Mainshock Earthquakes
“Packed with exciting breakthroughs, new patterns, and symmetries which have led to quantitative mainshock models and practicable early earthquake forecasts worldwide.”
A New Ecological Approach
to Earthquake Forecasting
This website is devoted to providing early warning of some major quakes, principally ‘mainshocks’.
The earthquake forecasts are based on the author’s twenty years of ecological research and modelling of earthquake population dynamics, symmetries, and patterns; research which was inspired by the tragic tsunami following a magnitude 9.1 mega-earthquake on December 26, 2004, at Banda Aceh, in Northern Sumatra.
BANDA ACEH, SUMATRA - DECEMBER 26, 2004
(c) Shutterstock
Appalled by the huge loss of life and the absolute devastation, and as an ecologist (not a seismologist) decided then and there to devote the rest of my retirement years to a new ecological approach to modelling these tragic seismic events with a view to forecasting them and being able to provide early warning. This research is separate from but complementary to existing seismological approaches to understanding these seismic events which, as yet, cannot be forecast based on any published scientific information.
The United States Geological Survey (USGS) sets the requirements for an accurate forecast: “An earthquake prediction must define 3 elements: 1) the date and time, 2) the location, and 3) the magnitude” [bold emphasis supplied]. Based on this definition, and as recently as July 22, 2025, its official website said that “Neither the USGS nor any other scientists have ever predicted a major earthquake” Can you predict earthquakes? | U.S. Geological Survey.
What does this new quantitative ecological approach achieve?
Although not with the accuracy required by the above definition, this unpublished new ecological perspective enables practicable forecasting of large earthquakes often weeks ahead, and mostly with accuracies of plus or minus one day, and for all mainshocks mostly to plus or minus 0.2 magnitude (including the magnitude of the recent M 8.8 2025 Kamchatka Peninsula, Russia Earthquake, on July 29).
Mainshocks affect quite large areas and the ecological approach can identify the most likely region down to what seems for preparedness a practicable radius of about 250 km but, of course, cannot give the coordinates for the epicentre of any anticipated large earthquake.
This study of earthquake dynamics has only been made possible by many decades of work by thousands of seismologists, geologists, and other scientists who have provided fundamental data freely on the internet through various national websites like that of the USGS* (United States Geological Survey): Search Earthquake Catalog.
The quantitative ecological approach also strongly depends on Newton’s well-known third law of motion that for every action there is an equal and opposite reaction.
Magnitude, timing, and general location – the three variables that I have found to be of most importance in modelling and understanding the population dynamics of large earthquakes – may now be increasingly accurately and reliably forecast from mathematical, statistical, and graphical modelling describing the population dynamics, interactions, and symmetries between earthquakes in each region of interest.

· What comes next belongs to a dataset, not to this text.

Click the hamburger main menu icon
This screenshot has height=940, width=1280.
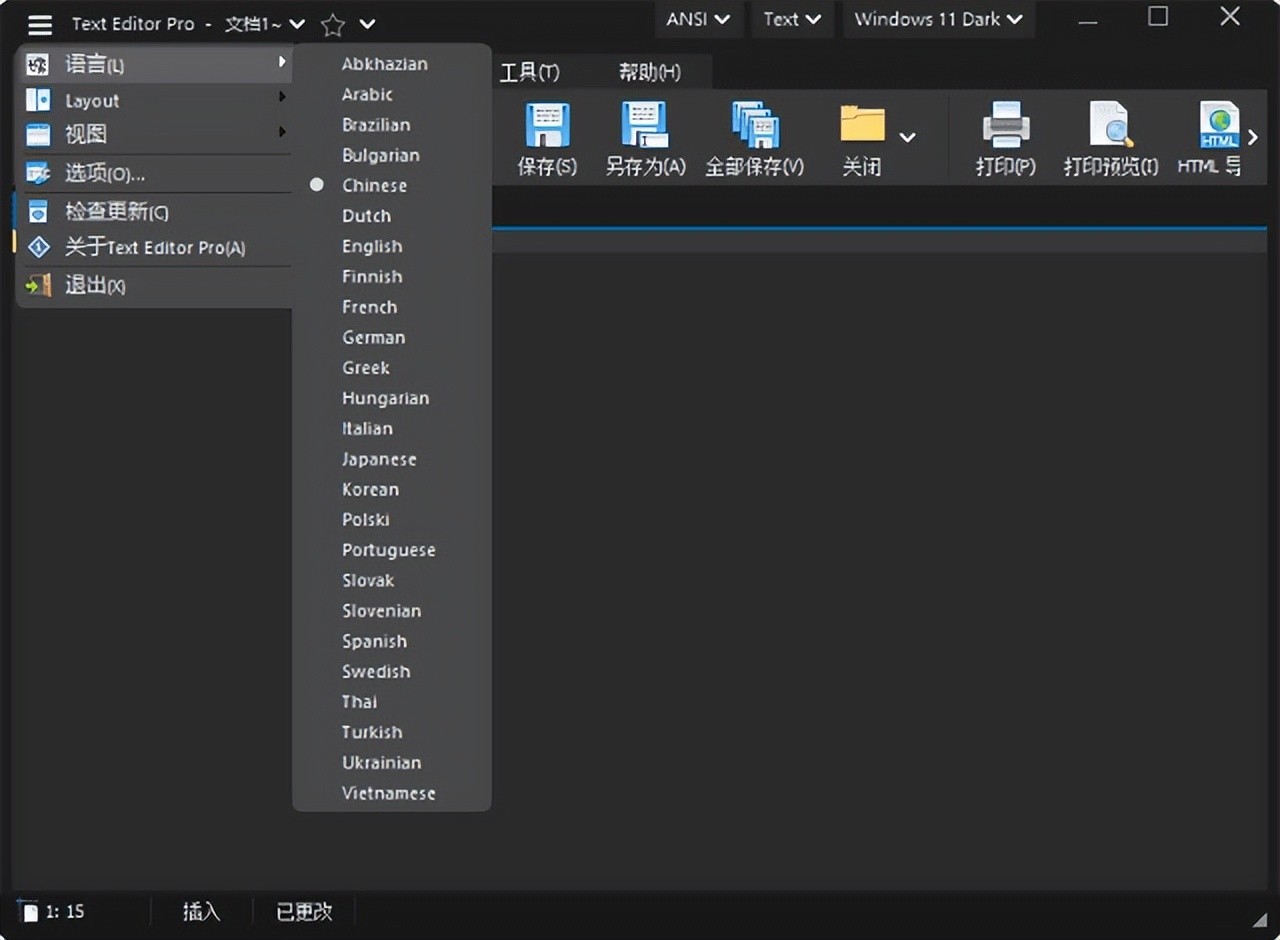tap(40, 24)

https://earthquake.usgs.gov/earthquakes/map/
EARTHQUAKE MAPS
GA - Geoscience Australia
All times on this site are ‘UTC’ (Coordinated Universal Time)
The above comments are based on the author’s own work of the past twenty years during which he has studied well over one hundred of the world’s major seismic events to produce this entirely new approach for understanding and forecasting major earthquakes.
Most of the above seismic events were modelled retrospectively, whereas this website is now devoted to an experimental phase of testing all models in a prospective setting and to sharing the important forecasts derived from those models so that thousands might benefit, and many lives might be saved.
This new ecological theory embodies five breakthroughs of profound importance:
Establishing during the first days of this study (January 2005) the importance of tidal influences on earthquake dynamics and the timing of seismic events, driven by the full moon and new moon tides which were obviously affecting the entire earth.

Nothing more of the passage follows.